Los números, en cuanto a matrícula vienen en
caída libre y no faltan aquellos que culpan sólo a las actuales autoridades,
olvidándose de que hay muchos responsables.

Desde 2004 a la actualidad y en contraste con
el crecimiento explosivo de las dotaciones docentes y de los asistentes de la
educación, sobretodo, en las últimas gestiones comunales, la cifra de niños
ingresando a establecimientos educacionales municipales disminuyó notoriamente.

La falta de restricciones en las reglas de
contratación empoderaron a los últimos alcaldes de Punta Arenas dejándolos con
absoluta libertad de contratación de personal para diversas funciones.

Cuando Nelda Panicucci dejó la Alcaldía para
asumir como intendenta de Magallanes, los estudiantes que asistían a la
educación pública eran 20.173, con una planta docente y de asistentes de 1.613.

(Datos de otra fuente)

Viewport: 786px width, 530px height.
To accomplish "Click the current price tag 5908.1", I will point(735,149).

Posteriormente, en el primer período del
alcalde Juan Morano (DC), la matrícula era de más de 16 mil alumnos, quienes
eran acompañados por un total de sólo 1.022 funcionarios al interior de las
aulas de clases y de los establecimientos.

Pero 12 años después, el mandato municipal
que dejó el Palacio José Montes en diciembre pasado terminó con una dotación de
docentes y de asistentes que duplicó a la del falangista Morano: 2 mil 43
contrataciones, para atender a poco más de 12 mil niños y jóvenes de Punta
Arenas.

Lo ocurrido en las últimas décadas llega a
ser un contrasentido porque las mallas curriculares siguen siendo las mismas.
La Corporación Municipal mantiene deudas de 
imposiciones, retención de créditos de los funcionarios que no se cancelan,
existe una notoria insolvencia económica y una pérdida reiterada de sus
juicios.

Usted lector no tiene por qué saberlo, pero
le informo que en 1981 –a un año de haber sido creada- la planta de la
administración central de la Cormupa era de 17 funcionarios, hoy la cifra de
quienes trabajan en ello llega casi a los 100.

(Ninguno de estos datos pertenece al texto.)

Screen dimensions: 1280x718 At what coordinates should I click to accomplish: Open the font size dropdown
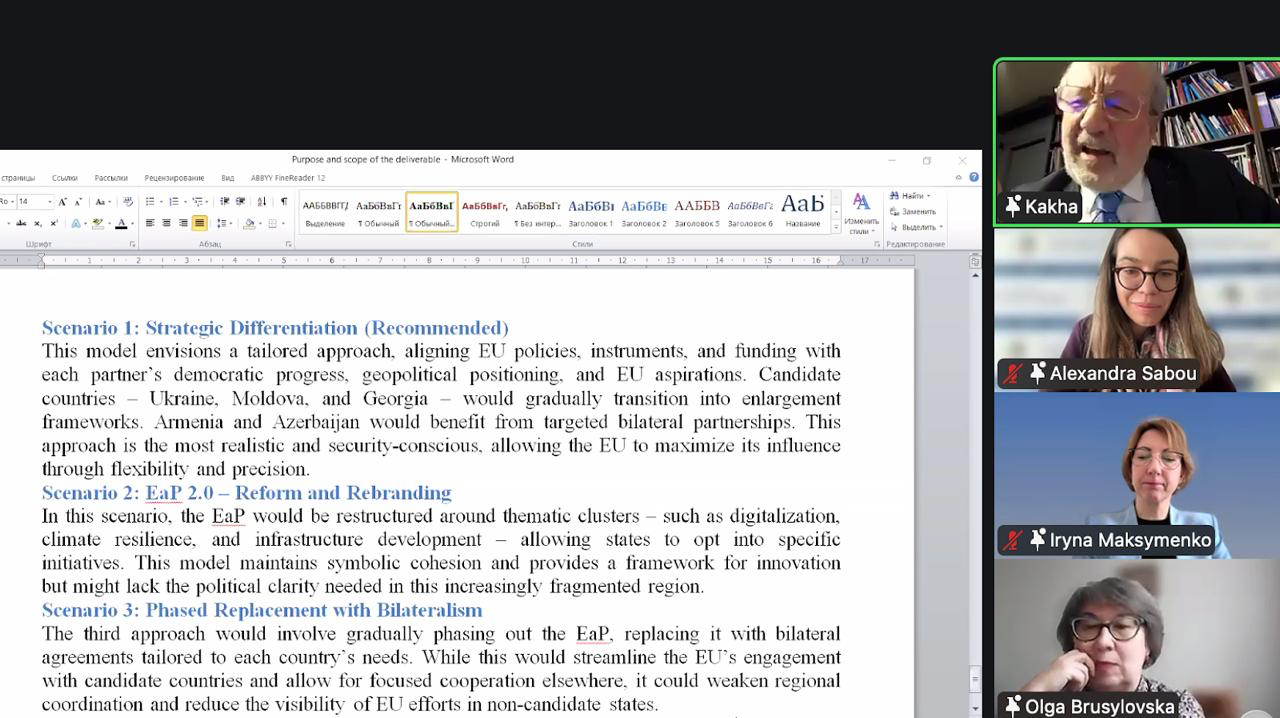pyautogui.click(x=49, y=202)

La Cormupa se transformó en una bolsa de
trabajo, porque la ley no pone límites para las contrataciones, porque las
corporaciones son de derecho privado y se rigen por el Artículo 33 del Código
Civil.

Y ojo que esto no fue sólo en Punta Arenas.
Los malos ejemplos se copian y en el resto del país hay situaciones que hacen
sonrojar tanto como a nuestras autoridades locales.  Las corporaciones le entregan al alcalde plena
autonomía y capacidad para contratar hasta donde les alcance el presupuesto.

Nunca en décadas existió una sanción para las
malas administraciones. Nunca se censuró ni se castigó públicamente la excesiva
contratación de personas.

Usted sabe estimado lector que en estas
corporaciones no hay una escala de sueldos y todos los contratos se rigen por
las leyes del mercado, es decir, por lo que fijen las partes en sus respectivos
contratos de trabajo. 

Algunos creyeron que con más gente contratada
en estas corporaciones su popularidad electoral iba a ir en ascenso, pero no
fue así, porque la gente se dio cuenta de que había un abuso y ese abuso hoy
está poniendo en riesgo la educación y salud de muchos niños, jóvenes, adultos
y ancianos de nuestra hermosa ciudad.

No señores, basta de seguir jugando con el
presente y futuro de todos.

Hay que desenmascarar a quienes nos han
llevado estos extremos de dejar a muchos colegios sin luz y gas.